12 Mai 2010 MarketingQC – Les marques jouent le jeu
Je vous partage un long dossier produit par le magazine MarketingQC en avril 2010, dans lequel j’ai participé. Pour ceux qui sont intrigués par la publicité dans les jeux vidéo, je vous conseille fortement cette lecture.
Les marques jouent le jeu
Carine Salvi, MarketingQC
L’image de l’ado occupant ses temps libres avec des jeux vidéo était juste il y a 20 ans. Aujourd’hui, le geek prépubère a vieilli – âge moyen des adeptes de jeux vidéo au Canada : 38,5 ans – mais il prend toujours plaisir à s’investir dans un universvirtuel pour remplir des missions. Il n’aime pas jouer seulement à des jeux de tir à la première personne, comme Call of Duty. Il apprécie aussi Guitar Hero, car il peut y jouer avec sa belle-mère et son enfant de neuf ans.
Selon les dernières données de l’Association canadienne du logiciel de divertissement, près d’un foyer sur deux au pays (48 %) possède au moins une console, comme la XBOX 360, la Playstation ou la Wii. Aussi, les deux tiers des joueurs sont des hommes (64 %) et l’autre tiers, des femmes (35 %).
Mais avec l’arrivée de la Wii, qui a révolutionné la façon de jouer, il ne serait pas étonnant de voir encore plus de femmes – et beaucoup de grands-mamans – donner des coups de raquette… euh… de manette… lors d’un match de tennis virtuel! Bref, les consommateurs de jeux vidéo représentent une clientèle nombreuse et beaucoup plus variée que les tenues de Lara Croft. Les annonceurs ne semblent pourtant pas voir l’arc-en-ciel d’occasions d’affaires à leur portée. Car, qui dit jeux vidéo dit aussi publicité.

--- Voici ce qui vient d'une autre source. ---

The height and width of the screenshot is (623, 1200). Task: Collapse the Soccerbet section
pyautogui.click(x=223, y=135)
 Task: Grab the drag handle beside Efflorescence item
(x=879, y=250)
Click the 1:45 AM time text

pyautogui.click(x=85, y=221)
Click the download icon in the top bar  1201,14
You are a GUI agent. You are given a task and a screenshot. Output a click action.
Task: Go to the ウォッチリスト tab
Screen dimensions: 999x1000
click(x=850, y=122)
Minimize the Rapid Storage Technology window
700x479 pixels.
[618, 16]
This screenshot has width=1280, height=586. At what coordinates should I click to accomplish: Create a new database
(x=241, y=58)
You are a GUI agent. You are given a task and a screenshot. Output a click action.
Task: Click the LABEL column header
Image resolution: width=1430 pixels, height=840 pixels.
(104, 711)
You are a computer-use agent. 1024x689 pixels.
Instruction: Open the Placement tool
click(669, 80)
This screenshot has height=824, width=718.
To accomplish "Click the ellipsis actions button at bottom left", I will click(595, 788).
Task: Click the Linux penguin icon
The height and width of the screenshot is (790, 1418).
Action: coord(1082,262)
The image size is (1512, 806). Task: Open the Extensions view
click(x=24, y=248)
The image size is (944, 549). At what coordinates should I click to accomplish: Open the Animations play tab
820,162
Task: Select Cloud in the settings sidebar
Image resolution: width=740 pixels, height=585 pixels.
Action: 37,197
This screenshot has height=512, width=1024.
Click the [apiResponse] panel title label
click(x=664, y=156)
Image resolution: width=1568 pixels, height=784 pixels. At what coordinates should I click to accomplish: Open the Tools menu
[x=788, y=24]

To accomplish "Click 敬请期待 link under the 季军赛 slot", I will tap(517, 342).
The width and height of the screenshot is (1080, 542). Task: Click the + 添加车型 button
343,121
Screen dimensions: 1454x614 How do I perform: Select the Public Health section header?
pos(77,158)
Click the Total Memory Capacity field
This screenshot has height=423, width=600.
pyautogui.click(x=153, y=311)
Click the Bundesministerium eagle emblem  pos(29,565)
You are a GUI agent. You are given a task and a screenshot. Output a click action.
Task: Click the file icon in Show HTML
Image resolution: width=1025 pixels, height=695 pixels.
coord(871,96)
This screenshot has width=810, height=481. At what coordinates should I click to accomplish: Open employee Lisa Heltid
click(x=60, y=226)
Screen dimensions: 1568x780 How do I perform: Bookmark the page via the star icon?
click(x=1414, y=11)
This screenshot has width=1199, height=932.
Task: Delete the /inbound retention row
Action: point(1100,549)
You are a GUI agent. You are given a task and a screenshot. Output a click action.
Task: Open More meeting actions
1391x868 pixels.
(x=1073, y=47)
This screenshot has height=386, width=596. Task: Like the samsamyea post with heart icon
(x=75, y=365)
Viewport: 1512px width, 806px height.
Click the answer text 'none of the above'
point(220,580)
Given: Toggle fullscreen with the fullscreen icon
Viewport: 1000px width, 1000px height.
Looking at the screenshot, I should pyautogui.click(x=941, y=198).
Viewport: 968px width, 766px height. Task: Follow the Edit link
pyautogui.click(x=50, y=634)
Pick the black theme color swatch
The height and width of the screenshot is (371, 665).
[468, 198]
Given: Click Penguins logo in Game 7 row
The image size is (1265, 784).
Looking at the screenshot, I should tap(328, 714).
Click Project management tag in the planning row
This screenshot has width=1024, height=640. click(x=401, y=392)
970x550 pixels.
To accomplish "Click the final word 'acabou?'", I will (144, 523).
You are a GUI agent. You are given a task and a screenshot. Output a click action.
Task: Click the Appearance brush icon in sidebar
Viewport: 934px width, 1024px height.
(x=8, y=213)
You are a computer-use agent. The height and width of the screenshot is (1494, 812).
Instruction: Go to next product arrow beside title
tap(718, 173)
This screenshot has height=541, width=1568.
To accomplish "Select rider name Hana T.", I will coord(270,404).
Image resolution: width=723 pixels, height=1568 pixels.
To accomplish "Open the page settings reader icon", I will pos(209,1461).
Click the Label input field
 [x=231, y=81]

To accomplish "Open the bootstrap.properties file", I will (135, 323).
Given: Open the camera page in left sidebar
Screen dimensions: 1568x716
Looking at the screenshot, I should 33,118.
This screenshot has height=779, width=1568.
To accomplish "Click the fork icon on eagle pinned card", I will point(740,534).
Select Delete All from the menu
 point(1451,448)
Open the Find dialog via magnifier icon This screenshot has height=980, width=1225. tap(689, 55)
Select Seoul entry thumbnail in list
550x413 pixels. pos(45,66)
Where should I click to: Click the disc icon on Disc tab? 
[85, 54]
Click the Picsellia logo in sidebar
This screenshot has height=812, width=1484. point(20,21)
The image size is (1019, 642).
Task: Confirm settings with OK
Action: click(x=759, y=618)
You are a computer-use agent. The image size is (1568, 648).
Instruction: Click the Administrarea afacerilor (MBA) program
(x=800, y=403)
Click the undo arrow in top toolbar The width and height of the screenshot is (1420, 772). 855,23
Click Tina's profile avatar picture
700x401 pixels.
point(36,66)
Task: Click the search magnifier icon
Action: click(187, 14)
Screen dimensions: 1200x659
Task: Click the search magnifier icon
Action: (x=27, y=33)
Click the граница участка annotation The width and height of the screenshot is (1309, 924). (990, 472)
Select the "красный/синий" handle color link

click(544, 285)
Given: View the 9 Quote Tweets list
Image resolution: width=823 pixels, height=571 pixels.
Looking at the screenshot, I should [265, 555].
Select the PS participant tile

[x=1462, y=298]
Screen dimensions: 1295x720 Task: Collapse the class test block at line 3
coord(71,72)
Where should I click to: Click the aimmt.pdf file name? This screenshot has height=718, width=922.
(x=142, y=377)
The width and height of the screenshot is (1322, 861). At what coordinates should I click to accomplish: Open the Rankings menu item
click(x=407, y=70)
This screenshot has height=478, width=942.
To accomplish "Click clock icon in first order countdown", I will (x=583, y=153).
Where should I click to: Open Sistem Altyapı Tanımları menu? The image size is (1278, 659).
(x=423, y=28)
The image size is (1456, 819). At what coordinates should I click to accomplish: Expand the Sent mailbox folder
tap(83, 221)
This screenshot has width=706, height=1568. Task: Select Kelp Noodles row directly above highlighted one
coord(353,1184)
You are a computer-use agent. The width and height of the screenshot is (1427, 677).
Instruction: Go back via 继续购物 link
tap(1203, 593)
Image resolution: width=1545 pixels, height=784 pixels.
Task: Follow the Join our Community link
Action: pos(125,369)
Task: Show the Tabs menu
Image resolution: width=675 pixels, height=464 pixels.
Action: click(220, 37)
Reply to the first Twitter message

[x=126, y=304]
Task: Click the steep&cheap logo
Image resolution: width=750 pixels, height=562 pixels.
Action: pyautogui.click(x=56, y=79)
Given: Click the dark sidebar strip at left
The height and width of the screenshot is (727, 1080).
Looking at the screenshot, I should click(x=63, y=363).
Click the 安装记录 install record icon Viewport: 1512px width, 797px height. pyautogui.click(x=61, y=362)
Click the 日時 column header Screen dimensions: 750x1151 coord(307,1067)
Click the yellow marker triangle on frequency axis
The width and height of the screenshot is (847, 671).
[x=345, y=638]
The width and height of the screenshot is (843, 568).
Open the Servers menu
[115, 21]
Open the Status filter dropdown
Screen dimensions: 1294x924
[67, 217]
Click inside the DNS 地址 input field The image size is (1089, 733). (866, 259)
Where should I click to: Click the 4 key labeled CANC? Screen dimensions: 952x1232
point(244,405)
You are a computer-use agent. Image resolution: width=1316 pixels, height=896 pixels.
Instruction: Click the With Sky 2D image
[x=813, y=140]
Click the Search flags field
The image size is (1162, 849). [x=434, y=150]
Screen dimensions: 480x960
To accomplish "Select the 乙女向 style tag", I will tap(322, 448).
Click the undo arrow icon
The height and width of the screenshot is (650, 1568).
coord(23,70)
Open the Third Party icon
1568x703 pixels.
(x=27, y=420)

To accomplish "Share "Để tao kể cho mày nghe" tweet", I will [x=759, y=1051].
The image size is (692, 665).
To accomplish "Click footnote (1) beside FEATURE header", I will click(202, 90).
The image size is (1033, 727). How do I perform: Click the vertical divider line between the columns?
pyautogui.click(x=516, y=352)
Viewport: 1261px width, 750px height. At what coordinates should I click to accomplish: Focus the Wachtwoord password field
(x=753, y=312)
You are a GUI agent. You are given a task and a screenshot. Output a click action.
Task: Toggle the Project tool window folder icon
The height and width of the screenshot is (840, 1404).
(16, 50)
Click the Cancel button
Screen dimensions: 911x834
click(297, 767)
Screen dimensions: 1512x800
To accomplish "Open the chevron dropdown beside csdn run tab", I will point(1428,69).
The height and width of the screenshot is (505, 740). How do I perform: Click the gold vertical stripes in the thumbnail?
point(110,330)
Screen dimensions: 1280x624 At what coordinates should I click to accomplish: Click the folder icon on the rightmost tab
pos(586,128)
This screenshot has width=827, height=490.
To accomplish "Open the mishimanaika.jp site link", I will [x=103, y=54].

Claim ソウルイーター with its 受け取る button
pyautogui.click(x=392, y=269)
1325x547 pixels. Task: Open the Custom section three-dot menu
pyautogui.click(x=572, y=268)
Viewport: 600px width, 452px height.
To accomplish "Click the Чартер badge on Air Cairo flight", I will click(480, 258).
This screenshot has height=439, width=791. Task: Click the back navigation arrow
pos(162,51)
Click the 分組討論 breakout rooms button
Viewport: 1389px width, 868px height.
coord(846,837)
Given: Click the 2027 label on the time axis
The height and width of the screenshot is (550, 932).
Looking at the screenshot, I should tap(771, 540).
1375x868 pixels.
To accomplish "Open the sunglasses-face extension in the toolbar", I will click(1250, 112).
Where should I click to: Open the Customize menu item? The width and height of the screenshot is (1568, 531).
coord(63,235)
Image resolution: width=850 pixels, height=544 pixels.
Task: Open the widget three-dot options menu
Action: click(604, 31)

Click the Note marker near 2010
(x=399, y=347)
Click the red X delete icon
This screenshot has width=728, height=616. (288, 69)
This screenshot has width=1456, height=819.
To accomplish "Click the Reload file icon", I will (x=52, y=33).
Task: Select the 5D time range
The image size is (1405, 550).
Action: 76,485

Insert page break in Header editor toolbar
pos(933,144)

Phénomène encore relativement jeune et donc pas saturé, la publicité dans les jeux vidéo est une plateforme des plus dynamiques pour afficher des bannières traditionnelles, selon ses plus ardents défenseurs. Massive, une régie publicitaire acquise par Microsoft en 2006, se consacre uniquement aux jeux vidéo de la XBOX. C’est un des principaux acteurs du marché.
Selon son directeur général aux États-Unis, JJ Richards, les publicités intégrées dans les jeux ne sont pas intrusives et les joueurs les apprécient, a-t-il écrit l’automne dernier sur son blogue. «Nos études montrent que la majorité des joueurs aiment les publicités dans les jeux, car elles apportent un aspect réaliste.» Il précise : «L’annonce doit augmenter la valeur de divertissement de l’expérience globale du jeu, ne jamais nuire à la partie et ajouter du réalisme, ce qui veut dire qu’elle est intégrée à des endroits stratégiques où l’on s’attendrait à voir des publicités, comme partout ailleurs.»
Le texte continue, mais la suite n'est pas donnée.